INPUT:

▬▬▬▬▬▬

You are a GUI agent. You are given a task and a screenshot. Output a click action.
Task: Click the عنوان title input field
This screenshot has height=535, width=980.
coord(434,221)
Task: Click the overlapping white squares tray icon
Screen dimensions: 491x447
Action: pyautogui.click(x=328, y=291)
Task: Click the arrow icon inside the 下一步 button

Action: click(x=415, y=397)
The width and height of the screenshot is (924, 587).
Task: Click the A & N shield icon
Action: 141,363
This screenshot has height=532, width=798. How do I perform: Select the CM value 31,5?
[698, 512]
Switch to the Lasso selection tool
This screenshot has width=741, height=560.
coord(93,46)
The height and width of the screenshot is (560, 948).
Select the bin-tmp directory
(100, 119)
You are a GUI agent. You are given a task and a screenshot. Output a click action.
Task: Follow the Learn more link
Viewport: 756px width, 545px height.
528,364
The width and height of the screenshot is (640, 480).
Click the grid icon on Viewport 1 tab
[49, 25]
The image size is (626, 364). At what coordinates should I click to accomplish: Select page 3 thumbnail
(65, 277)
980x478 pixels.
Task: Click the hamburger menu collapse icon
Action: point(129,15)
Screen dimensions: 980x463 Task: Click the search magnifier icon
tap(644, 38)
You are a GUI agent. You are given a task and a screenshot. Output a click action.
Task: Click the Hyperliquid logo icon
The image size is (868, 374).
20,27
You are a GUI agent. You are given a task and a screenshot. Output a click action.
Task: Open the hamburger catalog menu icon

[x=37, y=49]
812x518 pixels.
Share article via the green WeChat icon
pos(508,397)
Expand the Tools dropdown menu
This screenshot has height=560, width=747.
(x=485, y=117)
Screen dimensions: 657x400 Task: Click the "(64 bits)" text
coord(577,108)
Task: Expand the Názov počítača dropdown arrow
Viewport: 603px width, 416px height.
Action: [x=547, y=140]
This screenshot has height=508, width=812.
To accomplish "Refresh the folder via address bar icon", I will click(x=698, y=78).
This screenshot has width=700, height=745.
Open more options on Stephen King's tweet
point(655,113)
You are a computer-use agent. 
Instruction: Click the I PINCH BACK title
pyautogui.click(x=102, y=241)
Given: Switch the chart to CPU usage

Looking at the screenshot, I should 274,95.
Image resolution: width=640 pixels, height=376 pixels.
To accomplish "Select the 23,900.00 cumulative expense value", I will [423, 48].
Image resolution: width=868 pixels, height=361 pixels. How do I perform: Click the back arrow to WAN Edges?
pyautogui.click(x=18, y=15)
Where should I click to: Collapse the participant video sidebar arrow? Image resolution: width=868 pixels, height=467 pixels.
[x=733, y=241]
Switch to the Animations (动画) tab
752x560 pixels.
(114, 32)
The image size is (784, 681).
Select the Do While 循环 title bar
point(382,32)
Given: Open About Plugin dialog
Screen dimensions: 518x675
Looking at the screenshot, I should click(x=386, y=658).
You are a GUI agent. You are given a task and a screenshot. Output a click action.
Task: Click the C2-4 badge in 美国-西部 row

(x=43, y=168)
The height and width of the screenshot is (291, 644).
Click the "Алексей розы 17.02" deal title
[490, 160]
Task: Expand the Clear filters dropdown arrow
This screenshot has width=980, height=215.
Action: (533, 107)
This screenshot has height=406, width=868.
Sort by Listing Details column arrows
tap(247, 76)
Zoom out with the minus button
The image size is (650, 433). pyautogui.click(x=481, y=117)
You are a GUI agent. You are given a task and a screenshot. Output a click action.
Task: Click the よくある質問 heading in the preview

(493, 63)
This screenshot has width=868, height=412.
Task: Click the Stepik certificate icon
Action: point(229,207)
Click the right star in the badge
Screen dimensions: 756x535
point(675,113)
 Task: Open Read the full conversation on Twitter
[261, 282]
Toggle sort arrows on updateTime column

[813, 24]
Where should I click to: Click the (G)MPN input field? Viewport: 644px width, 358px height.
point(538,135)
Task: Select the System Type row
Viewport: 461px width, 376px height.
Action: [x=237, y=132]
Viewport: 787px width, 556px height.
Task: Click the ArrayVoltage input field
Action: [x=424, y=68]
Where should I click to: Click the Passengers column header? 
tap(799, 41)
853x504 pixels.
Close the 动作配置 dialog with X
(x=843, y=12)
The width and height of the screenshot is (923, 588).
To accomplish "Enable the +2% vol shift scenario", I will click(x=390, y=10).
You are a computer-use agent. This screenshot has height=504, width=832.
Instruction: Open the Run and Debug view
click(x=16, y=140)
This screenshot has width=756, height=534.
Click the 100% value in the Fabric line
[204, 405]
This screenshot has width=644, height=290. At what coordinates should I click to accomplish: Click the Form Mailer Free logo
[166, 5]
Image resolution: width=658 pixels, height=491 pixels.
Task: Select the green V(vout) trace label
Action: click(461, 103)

▬▬▬▬▬▬

WHAT THE EXERCISE ASKS:
Would you retype the lines above from the one with "The image size is (626, 364)." down to the one with "Image resolution: width=640", word for word, both ends included and no other lines?

WORKED SOLUTION:
The image size is (626, 364). At what coordinates should I click to accomplish: Select page 3 thumbnail
(65, 277)
980x478 pixels.
Task: Click the hamburger menu collapse icon
Action: point(129,15)
Screen dimensions: 980x463 Task: Click the search magnifier icon
tap(644, 38)
You are a GUI agent. You are given a task and a screenshot. Output a click action.
Task: Click the Hyperliquid logo icon
The image size is (868, 374).
20,27
You are a GUI agent. You are given a task and a screenshot. Output a click action.
Task: Open the hamburger catalog menu icon

[x=37, y=49]
812x518 pixels.
Share article via the green WeChat icon
pos(508,397)
Expand the Tools dropdown menu
This screenshot has height=560, width=747.
(x=485, y=117)
Screen dimensions: 657x400 Task: Click the "(64 bits)" text
coord(577,108)
Task: Expand the Názov počítača dropdown arrow
Viewport: 603px width, 416px height.
Action: [x=547, y=140]
This screenshot has height=508, width=812.
To accomplish "Refresh the folder via address bar icon", I will click(x=698, y=78).
This screenshot has width=700, height=745.
Open more options on Stephen King's tweet
point(655,113)
You are a computer-use agent. 
Instruction: Click the I PINCH BACK title
pyautogui.click(x=102, y=241)
Given: Switch the chart to CPU usage

Looking at the screenshot, I should 274,95.
Image resolution: width=640 pixels, height=376 pixels.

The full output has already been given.